Die junge Frau hat vor Gericht nichts zu der Attacke ihres Bruders auf sie ausgesagt. Foto: dpa/Sebastian Gollnow

Sie hat vor dem Stuttgarter Landgericht nichts zu der Attacke ihres Bruders auf sie ausgesagt. Trotzdem hat die 21-Jährige den Bruder schwer belastet.

Stuttgart - Sie habe einen Pfiff gehört, aufgeschaut und den hasserfüllten Blick ihres jüngeren Bruders gesehen. Dann habe er angefangen, mit einem Baseballschläger auf sie einzuschlagen. Vor der 4. Jugendstrafkammer des Landgerichts sagt die 21-jährige Frau nichts zu dem, was ihr am Morgen des 15. Juli vorigen Jahres widerfahren ist. Sie macht von ihrem Zeugnisverweigerungsrecht Gebrauch, denn auf der Anklagebank sitzt ihr Bruder. Trotzdem belastet das schweigsame Opfer den Bruder schwer.

Die beiden Vernehmungen, die die Polizei nach der brutalen Attacke an dem Stadtbahnhalt Hohensteinstraße in Zuffenhausen mit der Frau geführt hat, dürfen nicht verlesen werden. Das Opfer, das von Anwalt Markus Okolisan in der Nebenklage vertreten wird, hat dem widersprochen. Die Aussage des Amtsrichters, der die Frau noch am Tattag befragt hat, kann sie nicht verhindern.

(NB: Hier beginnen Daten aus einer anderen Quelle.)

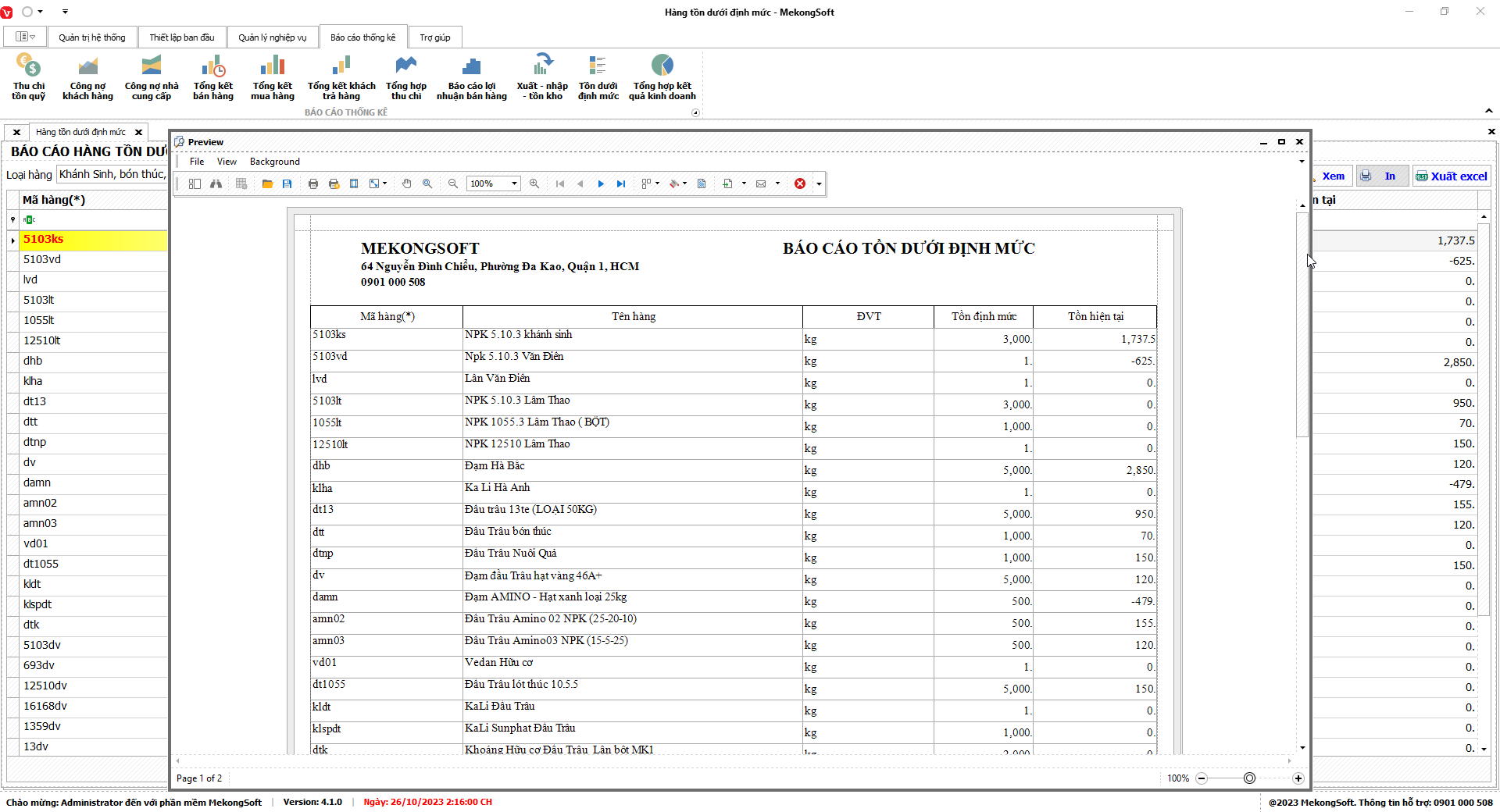Jump to last page of preview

Nach islamischen Recht zwangsverheiratet?

Der Vernehmungsrichter sagt im Zeugenstand, die Frau habe einen resignierten Eindruck auf ihn gemacht. Über ihre Familie, die Eltern stammen aus Afghanistan, habe sie damals gesagt: „Was glauben die denn, wo wir hier sind? Wir leben doch in Deutschland.“

Laut der jungen Frau, wie sie sich bei ihrer richterlichen Vernehmung geäußert hat, gehe es ihrer Familie um „Ehre und Stolz“. Der Hintergrund: Die 21-Jährige soll mit einem Cousin in den USA nach islamischem Recht verheiratet worden sein. Von Zwangsheirat ist die Rede. Im Oktober 2018 war sie zu dem Mann in die USA geflogen. Dort sei ihr von ihrer Tante der Pass abgenommen worden.

Nach einer Woche habe sie es mit der Hilfe ihrer Cousine geschafft, wieder nach Stuttgart zu fliegen. Dort sei sie vier Wochen lang von ihrer Familie eingesperrt worden. Sie habe die Fäuste ihres Bruders gegen den Kopf bekommen, zitiert der Amtsrichter ihre Aussage. Sie habe den großen Hass des Angeklagten gespürt. Schließlich habe sie vorgegeben, doch wieder in die USA zu ihrem Mann zu fliegen. Tatsächlich ging sie am Flughafen zur Polizei und suchte Hilfe. In der Folge sprachen Polizeibeamten bei der Familie vor. Genützt hat es offensichtlich nichts. Der jüngere Bruder attackierte seine Schwester mit einem Baseballschläger.

„Er soll sich schämen“

Eigentlich habe sie gar keine Anzeige erstatten wollen, so die 21-Jährige, die inzwischen allein lebt. Sie befürchtete, so der Richter, der ihre Aussage damals aufgenommen hatte, eine Anzeige würde ihre Familie nur noch mehr provozieren. Es könne aber nicht sein, dass sie am helllichten Tag auf offener Straße angegriffen werde. Ihr Bruder solle sich seiner Tat stellen und: „Er soll sich schämen.“

Der Angeklagte würdigt seine Schwester, die vor Gericht nur kurz darüber Auskunft gibt, wie es ihr heute geht, keines Blickes. Während ihrer Aussage blickt er abwechselnd demonstrativ zu seiner Familie im Zuschauerraum, an die Decke und an die Wand.

„Mir kam die Frau sehr authentisch vor“, sagt der Amtsrichter. Sie habe zu ihm gesagt, wenn sie abhaue, würde ihre Familie sie umbringen. Sie habe auch gemutmaßt, ihr jüngerer Bruder sei vorgeschickt worden. Das allerdings bestreitet der 19-Jährige. Er habe allein gehandelt und er habe eigentlich dem Freund der Schwester eine Abreibung verpassen wollen. Dann jedoch brach er ihr mit den Schlägen das Jochbein. Der emotional aufgeladene Prozess wird fortgesetzt.